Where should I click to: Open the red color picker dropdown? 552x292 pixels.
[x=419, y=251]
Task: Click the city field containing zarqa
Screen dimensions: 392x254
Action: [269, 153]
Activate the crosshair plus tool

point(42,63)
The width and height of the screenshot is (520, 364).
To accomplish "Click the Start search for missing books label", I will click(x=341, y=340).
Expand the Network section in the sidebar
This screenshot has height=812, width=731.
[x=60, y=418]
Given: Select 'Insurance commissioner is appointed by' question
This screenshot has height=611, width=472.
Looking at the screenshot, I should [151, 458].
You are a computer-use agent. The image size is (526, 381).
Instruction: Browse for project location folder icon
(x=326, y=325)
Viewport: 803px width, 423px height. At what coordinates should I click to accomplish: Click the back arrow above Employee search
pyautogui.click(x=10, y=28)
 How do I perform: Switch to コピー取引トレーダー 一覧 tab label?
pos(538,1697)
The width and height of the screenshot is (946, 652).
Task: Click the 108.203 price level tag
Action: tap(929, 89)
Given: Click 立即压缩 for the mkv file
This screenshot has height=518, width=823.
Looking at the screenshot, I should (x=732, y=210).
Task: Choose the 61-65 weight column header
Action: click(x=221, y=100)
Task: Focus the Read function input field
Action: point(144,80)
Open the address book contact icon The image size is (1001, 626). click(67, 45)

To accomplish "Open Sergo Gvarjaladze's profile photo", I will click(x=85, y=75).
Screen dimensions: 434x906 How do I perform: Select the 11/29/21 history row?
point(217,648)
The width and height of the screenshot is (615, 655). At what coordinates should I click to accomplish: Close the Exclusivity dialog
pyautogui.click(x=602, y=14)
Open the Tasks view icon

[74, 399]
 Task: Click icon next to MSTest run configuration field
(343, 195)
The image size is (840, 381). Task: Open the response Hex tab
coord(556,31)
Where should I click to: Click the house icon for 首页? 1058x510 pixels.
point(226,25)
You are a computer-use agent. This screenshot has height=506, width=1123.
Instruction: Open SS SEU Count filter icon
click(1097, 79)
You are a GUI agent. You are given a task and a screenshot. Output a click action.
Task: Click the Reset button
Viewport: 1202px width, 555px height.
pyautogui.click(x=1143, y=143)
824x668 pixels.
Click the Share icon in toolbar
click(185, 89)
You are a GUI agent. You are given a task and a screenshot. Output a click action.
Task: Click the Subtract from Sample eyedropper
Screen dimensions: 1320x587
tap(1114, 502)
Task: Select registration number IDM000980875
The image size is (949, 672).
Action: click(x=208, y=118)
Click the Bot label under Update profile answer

______________________________

WHAT IS EXPECTED:
Retype the records above in full. Every word should match.

RESULT BELOW:
Where should I click to: Open the red color picker dropdown? 552x292 pixels.
[x=419, y=251]
Task: Click the city field containing zarqa
Screen dimensions: 392x254
Action: [269, 153]
Activate the crosshair plus tool

point(42,63)
The width and height of the screenshot is (520, 364).
To accomplish "Click the Start search for missing books label", I will click(x=341, y=340).
Expand the Network section in the sidebar
This screenshot has height=812, width=731.
[x=60, y=418]
Given: Select 'Insurance commissioner is appointed by' question
This screenshot has height=611, width=472.
Looking at the screenshot, I should [151, 458].
You are a computer-use agent. The image size is (526, 381).
Instruction: Browse for project location folder icon
(x=326, y=325)
Viewport: 803px width, 423px height. At what coordinates should I click to accomplish: Click the back arrow above Employee search
pyautogui.click(x=10, y=28)
 How do I perform: Switch to コピー取引トレーダー 一覧 tab label?
pos(538,1697)
The width and height of the screenshot is (946, 652).
Task: Click the 108.203 price level tag
Action: tap(929, 89)
Given: Click 立即压缩 for the mkv file
This screenshot has height=518, width=823.
Looking at the screenshot, I should (x=732, y=210).
Task: Choose the 61-65 weight column header
Action: click(x=221, y=100)
Task: Focus the Read function input field
Action: point(144,80)
Open the address book contact icon The image size is (1001, 626). click(67, 45)

To accomplish "Open Sergo Gvarjaladze's profile photo", I will click(x=85, y=75).
Screen dimensions: 434x906 How do I perform: Select the 11/29/21 history row?
point(217,648)
The width and height of the screenshot is (615, 655). At what coordinates should I click to accomplish: Close the Exclusivity dialog
pyautogui.click(x=602, y=14)
Open the Tasks view icon

[74, 399]
 Task: Click icon next to MSTest run configuration field
(343, 195)
The image size is (840, 381). Task: Open the response Hex tab
coord(556,31)
Where should I click to: Click the house icon for 首页? 1058x510 pixels.
point(226,25)
You are a computer-use agent. This screenshot has height=506, width=1123.
Instruction: Open SS SEU Count filter icon
click(1097, 79)
You are a GUI agent. You are given a task and a screenshot. Output a click action.
Task: Click the Reset button
Viewport: 1202px width, 555px height.
pyautogui.click(x=1143, y=143)
824x668 pixels.
Click the Share icon in toolbar
click(185, 89)
You are a GUI agent. You are given a task and a screenshot. Output a click action.
Task: Click the Subtract from Sample eyedropper
Screen dimensions: 1320x587
tap(1114, 502)
Task: Select registration number IDM000980875
The image size is (949, 672).
Action: click(x=208, y=118)
Click the Bot label under Update profile answer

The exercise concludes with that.